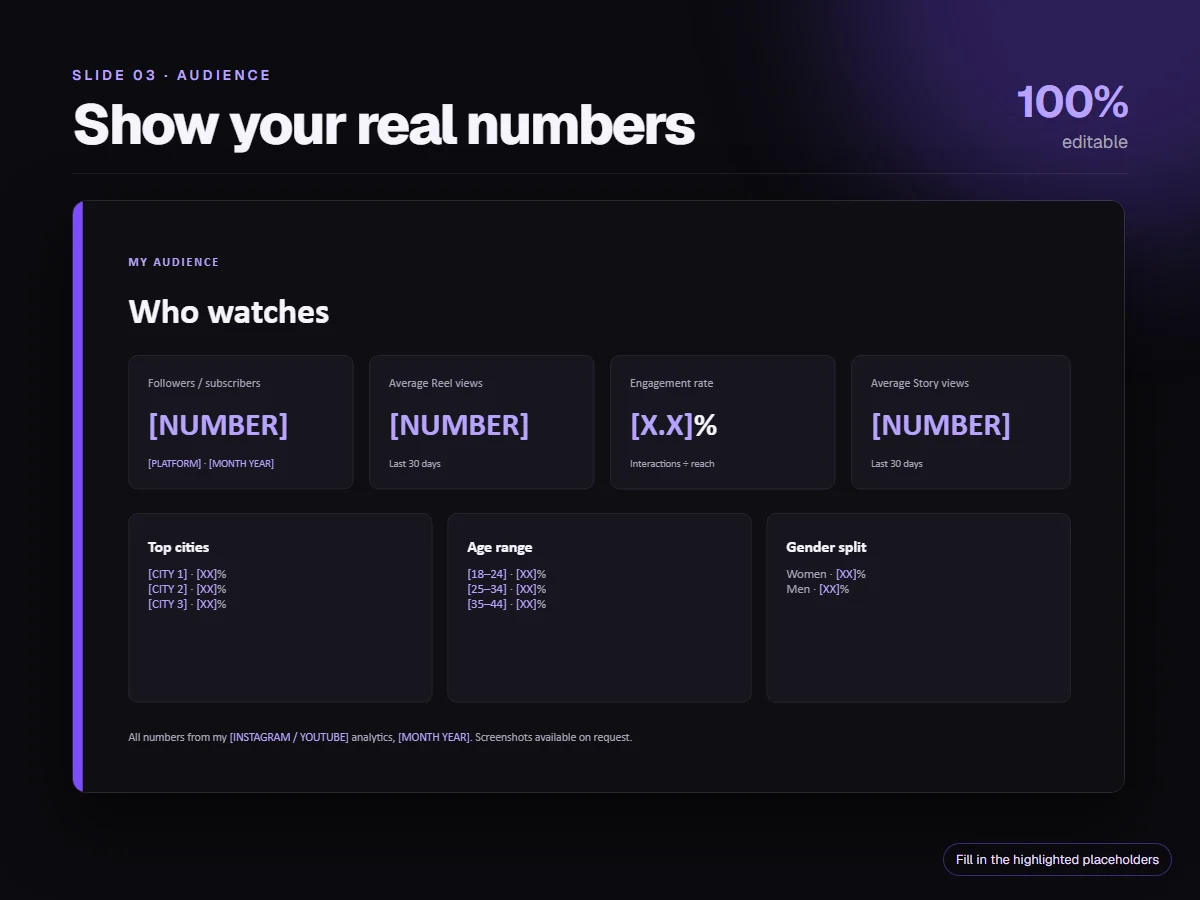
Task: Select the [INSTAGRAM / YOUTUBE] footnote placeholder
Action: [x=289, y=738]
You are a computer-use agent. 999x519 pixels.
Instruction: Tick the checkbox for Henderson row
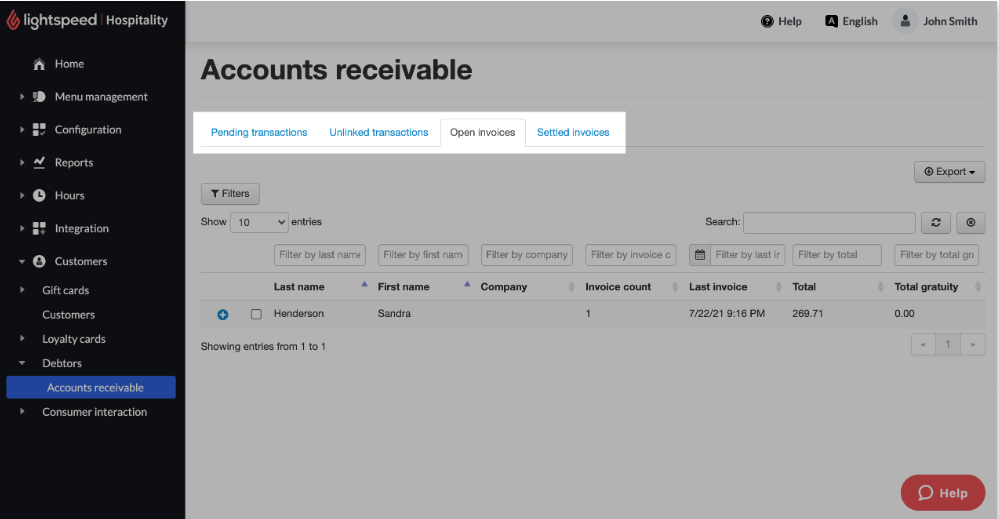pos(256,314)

++++++

- EXERCISE
Every line between the one containing "You are a computer-use agent. 999x519 pixels." and the end of the listing, both included, needs to be retyped exactly, minus the pictures.

- TASK SOLUTION
You are a computer-use agent. 999x519 pixels.
Instruction: Tick the checkbox for Henderson row
pos(256,314)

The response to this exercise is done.